Re: [PATCH v2 2/6] drm/panfrost: Add fdinfo support GPU load metrics

From: Steven Price
Date: Mon Sep 04 2023 - 04:22:50 EST


On 31/08/2023 22:34, Adrián Larumbe wrote:
> On 31.08.2023 16:54, Steven Price wrote:
>> On 24/08/2023 02:34, Adrián Larumbe wrote:
>>> The drm-stats fdinfo tags made available to user space are drm-engine,
>>> drm-cycles, drm-max-freq and drm-curfreq, one per job slot.
>>>
>>> This deviates from standard practice in other DRM drivers, where a single
>>> set of key:value pairs is provided for the whole render engine. However,
>>> Panfrost has separate queues for fragment and vertex/tiler jobs, so a
>>> decision was made to calculate bus cycles and workload times separately.
>>>
>>> Maximum operating frequency is calculated at devfreq initialisation time.
>>> Current frequency is made available to user space because nvtop uses it
>>> when performing engine usage calculations.
>>>
>>> Signed-off-by: Adrián Larumbe <adrian.larumbe@xxxxxxxxxxxxx>
>>> ---
>>> drivers/gpu/drm/panfrost/panfrost_devfreq.c | 8 ++++
>>> drivers/gpu/drm/panfrost/panfrost_devfreq.h | 3 ++
>>> drivers/gpu/drm/panfrost/panfrost_device.h | 13 ++++++
>>> drivers/gpu/drm/panfrost/panfrost_drv.c | 45 ++++++++++++++++++++-
>>> drivers/gpu/drm/panfrost/panfrost_job.c | 30 ++++++++++++++
>>> drivers/gpu/drm/panfrost/panfrost_job.h | 4 ++
>>> 6 files changed, 102 insertions(+), 1 deletion(-)
>>>
>>
>> [...]
>>
>>> diff --git a/drivers/gpu/drm/panfrost/panfrost_drv.c b/drivers/gpu/drm/panfrost/panfrost_drv.c
>>> index a2ab99698ca8..3fd372301019 100644
>>> --- a/drivers/gpu/drm/panfrost/panfrost_drv.c
>>> +++ b/drivers/gpu/drm/panfrost/panfrost_drv.c
>>> @@ -267,6 +267,7 @@ static int panfrost_ioctl_submit(struct drm_device *dev, void *data,
>>> job->requirements = args->requirements;
>>> job->flush_id = panfrost_gpu_get_latest_flush_id(pfdev);
>>> job->mmu = file_priv->mmu;
>>> + job->priv = file_priv;
>>>
>>> slot = panfrost_job_get_slot(job);
>>>
>>> @@ -483,6 +484,14 @@ panfrost_open(struct drm_device *dev, struct drm_file *file)
>>> goto err_free;
>>> }
>>>
>>> + snprintf(panfrost_priv->fdinfo.engines[0].name, MAX_SLOT_NAME_LEN, "frg");
>>> + snprintf(panfrost_priv->fdinfo.engines[1].name, MAX_SLOT_NAME_LEN, "vtx");
>>> +#if 0
>>> + /* Add compute engine in the future */
>>> + snprintf(panfrost_priv->fdinfo.engines[2].name, MAX_SLOT_NAME_LEN, "cmp");
>>> +#endif
>>
>> I'm not sure what names are best, but slot 2 isn't actually a compute slot.
>>
>> Slot 0 is fragment, that name is fine.
>>
>> Slot 1 and 2 are actually the same (from a hardware perspective) but the
>> core affinity of the two slots cannot overlap which means you need to
>> divide the GPU in two to usefully use both slots.

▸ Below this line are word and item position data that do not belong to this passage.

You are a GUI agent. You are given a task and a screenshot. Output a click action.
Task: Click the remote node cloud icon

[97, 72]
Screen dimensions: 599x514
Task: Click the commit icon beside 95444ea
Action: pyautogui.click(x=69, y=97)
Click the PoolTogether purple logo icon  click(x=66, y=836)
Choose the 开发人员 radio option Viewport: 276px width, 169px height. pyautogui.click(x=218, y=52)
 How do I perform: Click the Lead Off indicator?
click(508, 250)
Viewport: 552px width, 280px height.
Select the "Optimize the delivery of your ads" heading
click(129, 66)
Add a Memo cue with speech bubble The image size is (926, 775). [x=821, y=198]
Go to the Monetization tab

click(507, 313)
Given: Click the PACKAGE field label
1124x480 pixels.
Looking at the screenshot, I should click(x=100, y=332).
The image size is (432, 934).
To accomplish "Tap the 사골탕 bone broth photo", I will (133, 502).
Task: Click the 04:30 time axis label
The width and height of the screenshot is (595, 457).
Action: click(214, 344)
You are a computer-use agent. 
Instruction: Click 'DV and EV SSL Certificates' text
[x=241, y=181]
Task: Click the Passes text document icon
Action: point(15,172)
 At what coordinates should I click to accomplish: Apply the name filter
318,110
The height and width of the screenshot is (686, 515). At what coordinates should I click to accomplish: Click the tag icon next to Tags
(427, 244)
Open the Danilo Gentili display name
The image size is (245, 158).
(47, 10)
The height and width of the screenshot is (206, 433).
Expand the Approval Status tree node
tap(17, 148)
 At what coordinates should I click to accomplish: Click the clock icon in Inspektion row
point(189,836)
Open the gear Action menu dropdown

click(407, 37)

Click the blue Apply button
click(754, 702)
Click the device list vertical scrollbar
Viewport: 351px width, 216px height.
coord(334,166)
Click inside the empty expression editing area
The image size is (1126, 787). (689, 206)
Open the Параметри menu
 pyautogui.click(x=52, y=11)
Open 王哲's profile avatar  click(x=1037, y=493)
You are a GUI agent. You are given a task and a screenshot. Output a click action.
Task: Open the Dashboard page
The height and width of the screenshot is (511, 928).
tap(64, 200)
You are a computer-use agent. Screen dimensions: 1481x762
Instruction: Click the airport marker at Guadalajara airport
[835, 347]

The only GPU that this
>> actually makes sense for is the T628[1] as it has two (non-coherent)
>> core groups.
>>
>> The upshot is that slot 1 is used for all of vertex, tiling and compute.
>> Slot 2 is currently never used, but kbase will use it only for compute
>> (and only on the two core group GPUs).
>
> I think I might've be rushed to draw inspiration for this from a comment in panfrost_job.c:
>
> int panfrost_job_get_slot(struct panfrost_job *job)
> {
> /* JS0: fragment jobs.
> * JS1: vertex/tiler jobs
> * JS2: compute jobs
> */
> [...]
> }
>
> Maybe I could rename the engine names to "fragment", "vertex-tiler" and "compute-only"?
> There's no reason why I would skimp on engine name length, and anything more
> descriptive would be just as good.

Yeah, those names are probably the best we're going to get. And I
certainly prefer the longer names.

>> Personally I'd be tempted to call them "slot 0", "slot 1" and "slot 2" -
>> but I appreciate that's not very helpful to people who aren't intimately
>> familiar with the hardware ;)
>
> The downside of this is that both IGT's fdinfo library and nvtop will use the
> engime name for display, and like you said these numbers might mean nothing to
> someone who isn't acquainted with the hardware.

Indeed - I've spent way too much time with the hardware and there are
many subtleties so I tent to try to avoid calling them anything other
than "slot x" (especially when talking to hardware engineers). For
example a test that submits NULL jobs can submit them to any slot.
However, when you get beyond artificial tests then it is quite
consistent that slot 0=fragment, slot 1=vertex-tiler (and compute), slot
2=never used (except for compute on dual core groups).

Steve

>> Steve
>>
>> [1] And technically the T608 but that's even rarer and the T60x isn't
>> (yet) supported by Panfrost.